TRY IT —
What's wanted here is the full listing below, repeated exactly, with no images in it.

──────── GIVEN INFORMATION ────────

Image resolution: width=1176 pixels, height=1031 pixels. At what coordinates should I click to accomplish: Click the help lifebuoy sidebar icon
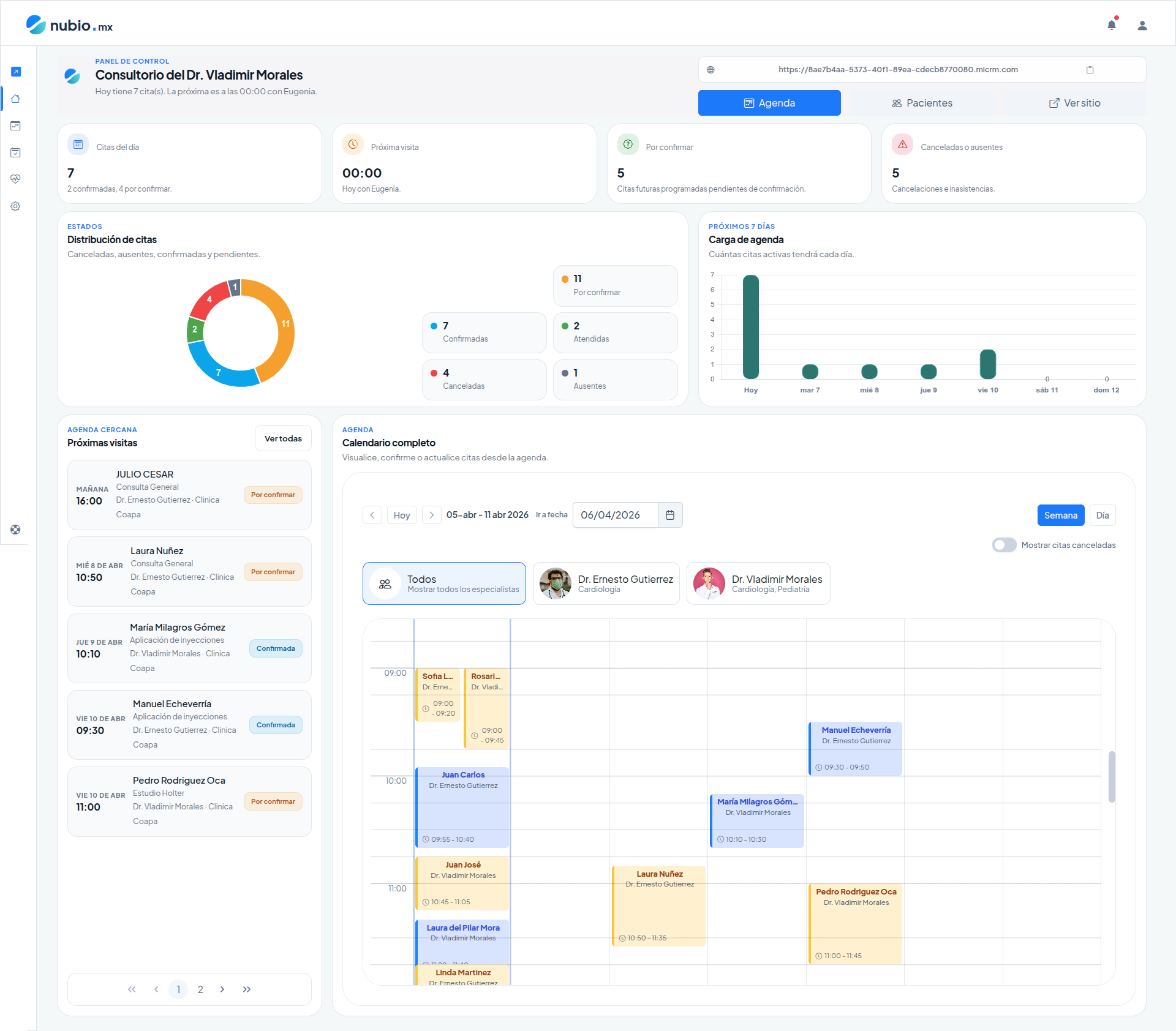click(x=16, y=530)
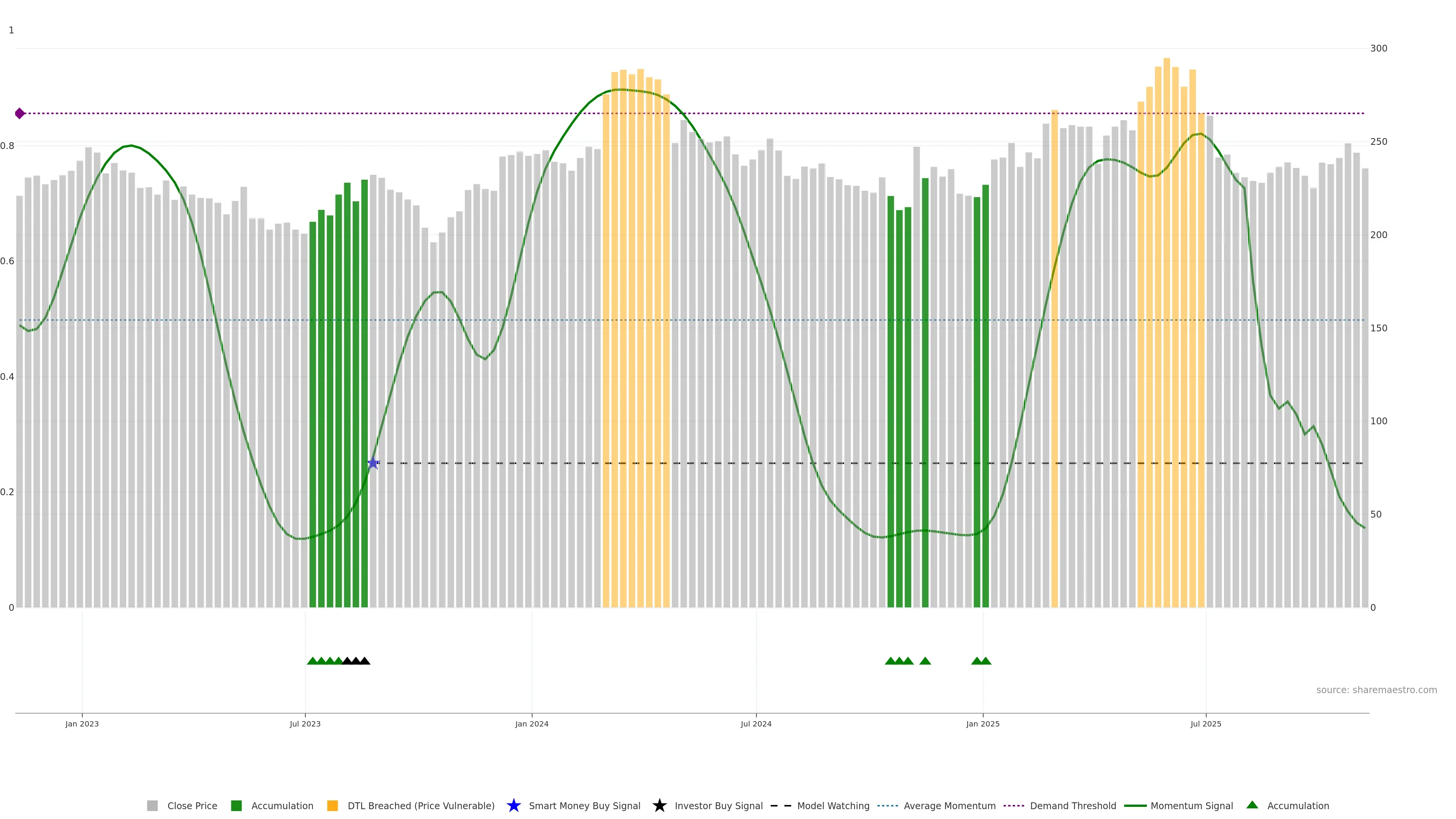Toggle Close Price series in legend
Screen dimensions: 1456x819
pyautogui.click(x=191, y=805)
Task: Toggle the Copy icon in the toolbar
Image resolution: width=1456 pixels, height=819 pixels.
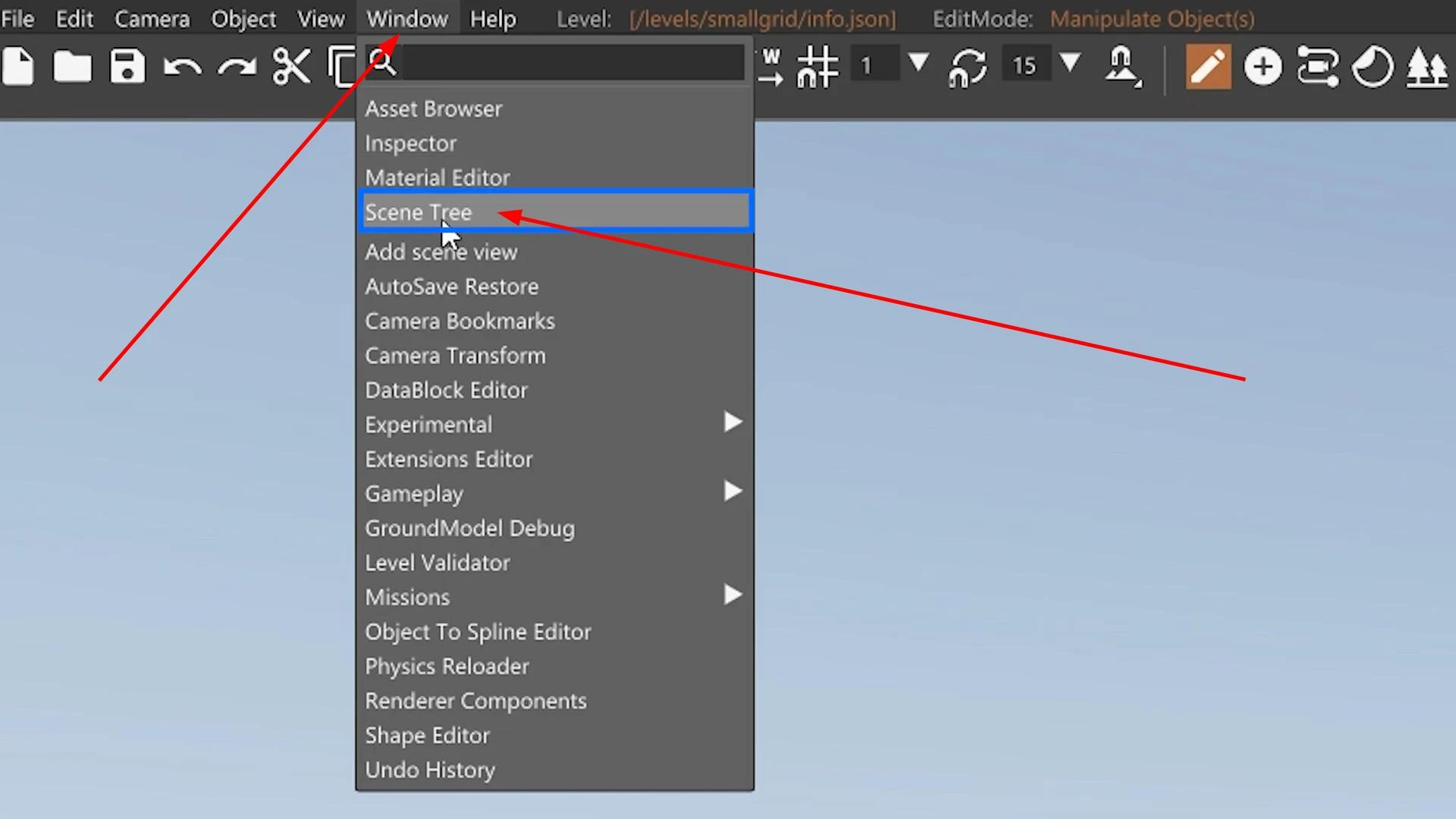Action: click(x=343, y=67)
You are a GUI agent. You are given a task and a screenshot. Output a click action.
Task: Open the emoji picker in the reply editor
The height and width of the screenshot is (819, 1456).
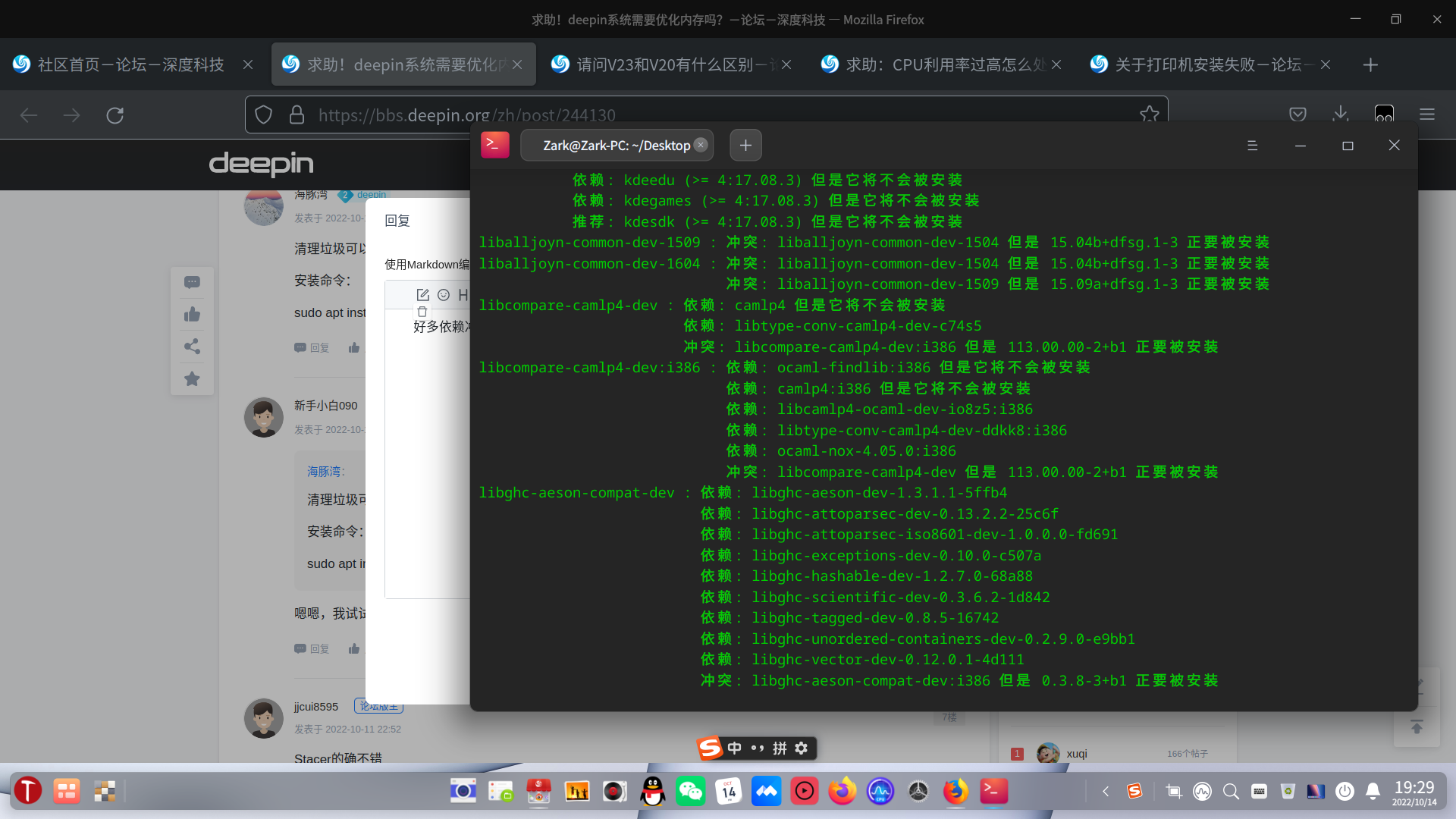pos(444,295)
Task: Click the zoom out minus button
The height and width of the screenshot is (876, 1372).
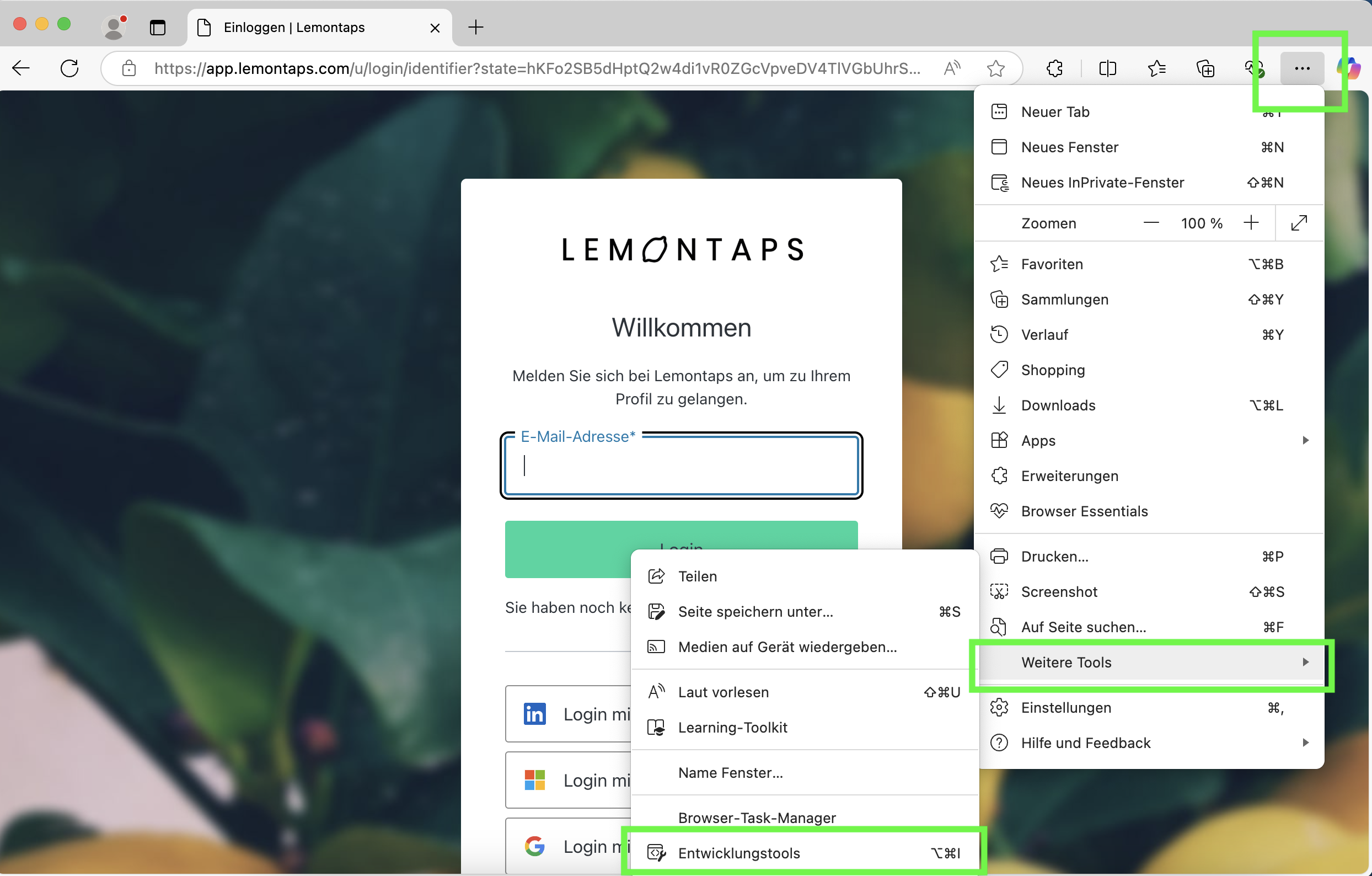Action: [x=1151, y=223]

────────

FINISHED TASK —
Image resolution: width=1176 pixels, height=1031 pixels. At what coordinates should I click to accomplish: Click the help lifebuoy sidebar icon
click(x=16, y=530)
Toggle Close Price series in legend
Screen dimensions: 1456x819
pyautogui.click(x=191, y=805)
Task: Toggle the Copy icon in the toolbar
Image resolution: width=1456 pixels, height=819 pixels.
Action: click(x=343, y=67)
You are a GUI agent. You are given a task and a screenshot. Output a click action.
Task: Open the emoji picker in the reply editor
The height and width of the screenshot is (819, 1456).
pos(444,295)
Task: Click the zoom out minus button
The height and width of the screenshot is (876, 1372).
Action: [x=1151, y=223]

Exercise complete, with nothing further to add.